Política
Publicado em 03/09/2026, às 20h14 - Atualizado às 20h26 Reprodução Redação Bnews
O empreiteiro baiano Tiago Botelho, conhecido como “Papel”, é citado na proposta de delação premiada do ex-banqueiro Daniel Vorcaro como um dos responsáveis pela entrega de cerca de R$ 10 milhões em dinheiro vivo que, segundo o relato, seriam destinados a pessoas ligadas ao grupo político de Gilberto Kassab. A informação consta no anexo da delação que trata de um suposto esquema de pagamentos para garantir a continuidade do Credcesta, produto operado por empresas associadas ao Banco Master no Estado de São Paulo. As informações são do UOL.

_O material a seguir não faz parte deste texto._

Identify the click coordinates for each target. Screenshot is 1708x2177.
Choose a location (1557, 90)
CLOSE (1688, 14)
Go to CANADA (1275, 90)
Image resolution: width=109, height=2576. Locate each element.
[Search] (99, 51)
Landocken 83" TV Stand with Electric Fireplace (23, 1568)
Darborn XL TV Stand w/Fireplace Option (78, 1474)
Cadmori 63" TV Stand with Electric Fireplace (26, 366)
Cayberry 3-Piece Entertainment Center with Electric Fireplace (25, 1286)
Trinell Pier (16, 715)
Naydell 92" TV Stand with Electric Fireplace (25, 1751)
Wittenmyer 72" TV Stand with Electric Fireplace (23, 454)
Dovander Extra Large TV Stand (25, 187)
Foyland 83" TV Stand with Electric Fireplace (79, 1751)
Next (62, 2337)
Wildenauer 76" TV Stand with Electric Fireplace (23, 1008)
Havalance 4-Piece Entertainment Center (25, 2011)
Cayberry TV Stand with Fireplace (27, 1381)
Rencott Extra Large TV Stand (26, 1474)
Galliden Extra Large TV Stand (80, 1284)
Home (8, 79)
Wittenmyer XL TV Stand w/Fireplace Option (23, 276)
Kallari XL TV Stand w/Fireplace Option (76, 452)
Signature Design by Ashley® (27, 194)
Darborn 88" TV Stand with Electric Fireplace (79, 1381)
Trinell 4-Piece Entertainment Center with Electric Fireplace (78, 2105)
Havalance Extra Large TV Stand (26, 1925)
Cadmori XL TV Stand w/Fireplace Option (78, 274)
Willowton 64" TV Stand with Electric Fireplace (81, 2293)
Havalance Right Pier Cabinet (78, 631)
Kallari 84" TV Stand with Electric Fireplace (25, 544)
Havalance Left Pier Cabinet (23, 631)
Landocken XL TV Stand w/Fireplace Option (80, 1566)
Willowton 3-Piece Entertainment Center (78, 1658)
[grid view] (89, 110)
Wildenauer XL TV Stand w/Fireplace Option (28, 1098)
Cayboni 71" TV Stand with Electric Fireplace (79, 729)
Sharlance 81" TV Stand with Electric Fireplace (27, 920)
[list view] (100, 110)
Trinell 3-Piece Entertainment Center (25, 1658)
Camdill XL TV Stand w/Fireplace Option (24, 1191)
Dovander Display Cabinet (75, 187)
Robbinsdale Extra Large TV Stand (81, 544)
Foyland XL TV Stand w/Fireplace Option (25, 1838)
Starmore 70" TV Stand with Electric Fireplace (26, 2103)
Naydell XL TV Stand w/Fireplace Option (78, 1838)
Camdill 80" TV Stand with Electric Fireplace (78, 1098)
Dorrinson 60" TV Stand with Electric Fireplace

Segundo Vorcaro, os pagamentos faziam parte de um “ajuste indevido” para assegurar a manutenção e a expansão do Credcesta durante a gestão de Tarcísio de Freitas. O ex-banqueiro afirma que o acordo previa o repasse de 5% do resultado líquido da operação em São Paulo, além de recursos para campanhas políticas. Nesse contexto, Tiago Botelho, apontado na delação pelo apelido “Papel”, teria participado da entrega dos valores em espécie a pessoas interpostas de Kassab.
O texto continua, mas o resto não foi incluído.